■ WHAT TO DO ■
Copy out every one of the following lines with no changes at all.
* * * * * * * * *
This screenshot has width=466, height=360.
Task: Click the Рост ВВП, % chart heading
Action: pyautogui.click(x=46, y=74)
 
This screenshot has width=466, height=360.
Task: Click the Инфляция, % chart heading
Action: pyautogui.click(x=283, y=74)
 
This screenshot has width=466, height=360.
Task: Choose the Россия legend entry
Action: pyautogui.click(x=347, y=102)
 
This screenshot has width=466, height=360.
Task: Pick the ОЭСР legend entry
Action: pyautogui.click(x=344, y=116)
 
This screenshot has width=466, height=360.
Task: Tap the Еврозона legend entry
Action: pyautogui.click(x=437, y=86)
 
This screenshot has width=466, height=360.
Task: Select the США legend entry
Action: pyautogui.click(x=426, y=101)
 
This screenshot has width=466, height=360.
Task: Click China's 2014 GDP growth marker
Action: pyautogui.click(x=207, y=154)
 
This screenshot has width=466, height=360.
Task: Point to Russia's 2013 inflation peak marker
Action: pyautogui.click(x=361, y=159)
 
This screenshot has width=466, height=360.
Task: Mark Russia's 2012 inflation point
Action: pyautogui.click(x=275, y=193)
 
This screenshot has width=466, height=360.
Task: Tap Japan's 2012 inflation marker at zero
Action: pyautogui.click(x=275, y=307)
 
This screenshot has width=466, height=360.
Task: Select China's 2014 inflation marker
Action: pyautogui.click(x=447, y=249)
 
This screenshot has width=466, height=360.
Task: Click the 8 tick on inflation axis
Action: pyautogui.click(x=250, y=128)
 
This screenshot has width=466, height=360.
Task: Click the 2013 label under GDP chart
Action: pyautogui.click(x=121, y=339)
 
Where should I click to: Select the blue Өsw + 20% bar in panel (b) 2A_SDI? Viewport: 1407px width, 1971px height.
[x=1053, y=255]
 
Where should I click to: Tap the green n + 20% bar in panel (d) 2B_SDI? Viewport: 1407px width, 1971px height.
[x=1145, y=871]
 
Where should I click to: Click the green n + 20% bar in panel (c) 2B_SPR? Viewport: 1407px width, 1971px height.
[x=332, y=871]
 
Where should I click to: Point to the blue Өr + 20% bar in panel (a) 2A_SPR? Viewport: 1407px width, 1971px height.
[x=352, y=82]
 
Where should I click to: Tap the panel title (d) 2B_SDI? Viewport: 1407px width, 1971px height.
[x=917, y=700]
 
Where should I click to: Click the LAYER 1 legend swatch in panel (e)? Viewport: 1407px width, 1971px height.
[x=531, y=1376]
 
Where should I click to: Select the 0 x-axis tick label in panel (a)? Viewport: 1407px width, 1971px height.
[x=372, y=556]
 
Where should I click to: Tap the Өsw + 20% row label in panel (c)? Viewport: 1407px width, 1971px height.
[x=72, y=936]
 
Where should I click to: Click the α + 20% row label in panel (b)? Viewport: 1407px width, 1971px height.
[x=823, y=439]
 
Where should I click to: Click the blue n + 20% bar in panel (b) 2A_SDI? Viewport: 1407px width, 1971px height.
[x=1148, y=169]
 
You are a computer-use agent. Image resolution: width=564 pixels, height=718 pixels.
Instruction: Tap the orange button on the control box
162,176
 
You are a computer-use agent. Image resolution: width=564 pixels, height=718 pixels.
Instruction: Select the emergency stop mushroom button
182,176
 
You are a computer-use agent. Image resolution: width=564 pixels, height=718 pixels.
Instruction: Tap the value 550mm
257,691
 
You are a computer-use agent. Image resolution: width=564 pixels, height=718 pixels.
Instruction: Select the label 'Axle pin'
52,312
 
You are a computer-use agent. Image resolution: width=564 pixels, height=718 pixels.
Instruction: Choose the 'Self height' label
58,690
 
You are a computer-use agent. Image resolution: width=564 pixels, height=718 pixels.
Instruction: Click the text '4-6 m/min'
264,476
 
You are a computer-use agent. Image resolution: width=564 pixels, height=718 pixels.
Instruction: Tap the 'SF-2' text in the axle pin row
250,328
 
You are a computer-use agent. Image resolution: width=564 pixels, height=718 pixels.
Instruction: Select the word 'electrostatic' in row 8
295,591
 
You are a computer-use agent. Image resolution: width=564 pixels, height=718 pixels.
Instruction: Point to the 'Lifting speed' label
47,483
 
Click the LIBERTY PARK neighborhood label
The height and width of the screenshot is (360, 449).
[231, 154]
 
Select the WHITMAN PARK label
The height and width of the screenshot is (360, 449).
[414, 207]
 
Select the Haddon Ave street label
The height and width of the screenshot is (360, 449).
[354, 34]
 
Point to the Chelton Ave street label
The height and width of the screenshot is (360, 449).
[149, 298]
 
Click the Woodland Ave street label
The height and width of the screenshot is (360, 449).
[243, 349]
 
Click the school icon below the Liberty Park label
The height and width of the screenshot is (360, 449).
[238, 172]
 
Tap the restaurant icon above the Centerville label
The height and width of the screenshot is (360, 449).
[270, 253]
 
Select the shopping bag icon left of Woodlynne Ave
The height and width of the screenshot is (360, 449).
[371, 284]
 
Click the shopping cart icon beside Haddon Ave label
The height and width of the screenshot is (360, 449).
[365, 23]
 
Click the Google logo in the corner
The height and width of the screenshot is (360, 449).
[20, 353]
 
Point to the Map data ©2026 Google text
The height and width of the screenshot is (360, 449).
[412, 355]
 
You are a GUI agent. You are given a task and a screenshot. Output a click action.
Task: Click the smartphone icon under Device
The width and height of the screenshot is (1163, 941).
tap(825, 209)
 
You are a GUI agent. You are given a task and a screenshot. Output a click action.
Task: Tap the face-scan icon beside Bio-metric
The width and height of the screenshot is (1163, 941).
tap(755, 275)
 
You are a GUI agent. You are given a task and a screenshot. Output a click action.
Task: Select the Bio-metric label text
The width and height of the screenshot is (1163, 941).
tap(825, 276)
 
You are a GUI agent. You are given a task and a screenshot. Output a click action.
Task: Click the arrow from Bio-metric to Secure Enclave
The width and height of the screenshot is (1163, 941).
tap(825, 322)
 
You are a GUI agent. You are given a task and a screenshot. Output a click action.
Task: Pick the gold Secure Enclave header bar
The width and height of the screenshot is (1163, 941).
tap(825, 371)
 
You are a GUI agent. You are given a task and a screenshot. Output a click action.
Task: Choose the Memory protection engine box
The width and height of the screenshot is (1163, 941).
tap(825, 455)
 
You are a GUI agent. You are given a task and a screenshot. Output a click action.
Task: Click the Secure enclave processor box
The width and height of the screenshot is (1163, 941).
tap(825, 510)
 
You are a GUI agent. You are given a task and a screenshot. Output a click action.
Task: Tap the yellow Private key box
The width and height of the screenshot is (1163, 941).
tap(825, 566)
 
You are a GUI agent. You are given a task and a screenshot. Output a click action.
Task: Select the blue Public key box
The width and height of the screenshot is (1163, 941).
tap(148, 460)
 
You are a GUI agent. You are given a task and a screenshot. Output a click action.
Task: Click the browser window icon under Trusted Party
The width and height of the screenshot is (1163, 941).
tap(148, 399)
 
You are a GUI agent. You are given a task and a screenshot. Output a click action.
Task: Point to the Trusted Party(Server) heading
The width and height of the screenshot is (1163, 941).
* * * * * * * * *
■ SOLUTION FOR THIS PROBLEM ■
This screenshot has width=466, height=360.
Task: Click the Рост ВВП, % chart heading
Action: pyautogui.click(x=46, y=74)
 
This screenshot has width=466, height=360.
Task: Click the Инфляция, % chart heading
Action: pyautogui.click(x=283, y=74)
 
This screenshot has width=466, height=360.
Task: Choose the Россия legend entry
Action: pyautogui.click(x=347, y=102)
 
This screenshot has width=466, height=360.
Task: Pick the ОЭСР legend entry
Action: pyautogui.click(x=344, y=116)
 
This screenshot has width=466, height=360.
Task: Tap the Еврозона legend entry
Action: pyautogui.click(x=437, y=86)
 
This screenshot has width=466, height=360.
Task: Select the США legend entry
Action: pyautogui.click(x=426, y=101)
 
This screenshot has width=466, height=360.
Task: Click China's 2014 GDP growth marker
Action: pyautogui.click(x=207, y=154)
 
This screenshot has width=466, height=360.
Task: Point to Russia's 2013 inflation peak marker
Action: pyautogui.click(x=361, y=159)
 
This screenshot has width=466, height=360.
Task: Mark Russia's 2012 inflation point
Action: pyautogui.click(x=275, y=193)
 
This screenshot has width=466, height=360.
Task: Tap Japan's 2012 inflation marker at zero
Action: pyautogui.click(x=275, y=307)
 
This screenshot has width=466, height=360.
Task: Select China's 2014 inflation marker
Action: pyautogui.click(x=447, y=249)
 
This screenshot has width=466, height=360.
Task: Click the 8 tick on inflation axis
Action: pyautogui.click(x=250, y=128)
 
This screenshot has width=466, height=360.
Task: Click the 2013 label under GDP chart
Action: pyautogui.click(x=121, y=339)
 
Where should I click to: Select the blue Өsw + 20% bar in panel (b) 2A_SDI? Viewport: 1407px width, 1971px height.
[x=1053, y=255]
 
Where should I click to: Tap the green n + 20% bar in panel (d) 2B_SDI? Viewport: 1407px width, 1971px height.
[x=1145, y=871]
 
Where should I click to: Click the green n + 20% bar in panel (c) 2B_SPR? Viewport: 1407px width, 1971px height.
[x=332, y=871]
 
Where should I click to: Point to the blue Өr + 20% bar in panel (a) 2A_SPR? Viewport: 1407px width, 1971px height.
[x=352, y=82]
 
Where should I click to: Tap the panel title (d) 2B_SDI? Viewport: 1407px width, 1971px height.
[x=917, y=700]
 
Where should I click to: Click the LAYER 1 legend swatch in panel (e)? Viewport: 1407px width, 1971px height.
[x=531, y=1376]
 
Where should I click to: Select the 0 x-axis tick label in panel (a)? Viewport: 1407px width, 1971px height.
[x=372, y=556]
 
Where should I click to: Tap the Өsw + 20% row label in panel (c)? Viewport: 1407px width, 1971px height.
[x=72, y=936]
 
Where should I click to: Click the α + 20% row label in panel (b)? Viewport: 1407px width, 1971px height.
[x=823, y=439]
 
Where should I click to: Click the blue n + 20% bar in panel (b) 2A_SDI? Viewport: 1407px width, 1971px height.
[x=1148, y=169]
 
You are a computer-use agent. Image resolution: width=564 pixels, height=718 pixels.
Instruction: Tap the orange button on the control box
162,176
 
You are a computer-use agent. Image resolution: width=564 pixels, height=718 pixels.
Instruction: Select the emergency stop mushroom button
182,176
 
You are a computer-use agent. Image resolution: width=564 pixels, height=718 pixels.
Instruction: Tap the value 550mm
257,691
 
You are a computer-use agent. Image resolution: width=564 pixels, height=718 pixels.
Instruction: Select the label 'Axle pin'
52,312
 
You are a computer-use agent. Image resolution: width=564 pixels, height=718 pixels.
Instruction: Choose the 'Self height' label
58,690
 
You are a computer-use agent. Image resolution: width=564 pixels, height=718 pixels.
Instruction: Click the text '4-6 m/min'
264,476
 
You are a computer-use agent. Image resolution: width=564 pixels, height=718 pixels.
Instruction: Tap the 'SF-2' text in the axle pin row
250,328
 
You are a computer-use agent. Image resolution: width=564 pixels, height=718 pixels.
Instruction: Select the word 'electrostatic' in row 8
295,591
 
You are a computer-use agent. Image resolution: width=564 pixels, height=718 pixels.
Instruction: Point to the 'Lifting speed' label
47,483
 
Click the LIBERTY PARK neighborhood label
The height and width of the screenshot is (360, 449).
[231, 154]
 
Select the WHITMAN PARK label
The height and width of the screenshot is (360, 449).
[414, 207]
 
Select the Haddon Ave street label
The height and width of the screenshot is (360, 449).
[354, 34]
 
Point to the Chelton Ave street label
The height and width of the screenshot is (360, 449).
[149, 298]
 
Click the Woodland Ave street label
The height and width of the screenshot is (360, 449).
[243, 349]
 
Click the school icon below the Liberty Park label
The height and width of the screenshot is (360, 449).
[238, 172]
 
Tap the restaurant icon above the Centerville label
The height and width of the screenshot is (360, 449).
[270, 253]
 
Select the shopping bag icon left of Woodlynne Ave
The height and width of the screenshot is (360, 449).
[371, 284]
 
Click the shopping cart icon beside Haddon Ave label
The height and width of the screenshot is (360, 449).
[365, 23]
 
Click the Google logo in the corner
The height and width of the screenshot is (360, 449).
[20, 353]
 
Point to the Map data ©2026 Google text
The height and width of the screenshot is (360, 449).
[412, 355]
 
You are a GUI agent. You are given a task and a screenshot. Output a click action.
Task: Click the smartphone icon under Device
The width and height of the screenshot is (1163, 941).
tap(825, 209)
 
You are a GUI agent. You are given a task and a screenshot. Output a click action.
Task: Tap the face-scan icon beside Bio-metric
The width and height of the screenshot is (1163, 941).
tap(755, 275)
 
You are a GUI agent. You are given a task and a screenshot. Output a click action.
Task: Select the Bio-metric label text
The width and height of the screenshot is (1163, 941).
tap(825, 276)
 
You are a GUI agent. You are given a task and a screenshot. Output a click action.
Task: Click the arrow from Bio-metric to Secure Enclave
The width and height of the screenshot is (1163, 941).
tap(825, 322)
 
You are a GUI agent. You are given a task and a screenshot. Output a click action.
Task: Pick the gold Secure Enclave header bar
The width and height of the screenshot is (1163, 941).
tap(825, 371)
 
You are a GUI agent. You are given a task and a screenshot. Output a click action.
Task: Choose the Memory protection engine box
The width and height of the screenshot is (1163, 941).
tap(825, 455)
 
You are a GUI agent. You are given a task and a screenshot. Output a click action.
Task: Click the Secure enclave processor box
The width and height of the screenshot is (1163, 941).
tap(825, 510)
 
You are a GUI agent. You are given a task and a screenshot. Output a click action.
Task: Tap the yellow Private key box
The width and height of the screenshot is (1163, 941).
tap(825, 566)
 
You are a GUI agent. You are given a task and a screenshot. Output a click action.
Task: Select the blue Public key box
The width and height of the screenshot is (1163, 941).
tap(148, 460)
 
You are a GUI agent. You are given a task and a screenshot. Output a click action.
Task: Click the browser window icon under Trusted Party
The width and height of the screenshot is (1163, 941).
tap(148, 399)
 
You are a GUI agent. You are given a task and a screenshot. Output a click action.
Task: Point to the Trusted Party(Server) heading
The width and height of the screenshot is (1163, 941).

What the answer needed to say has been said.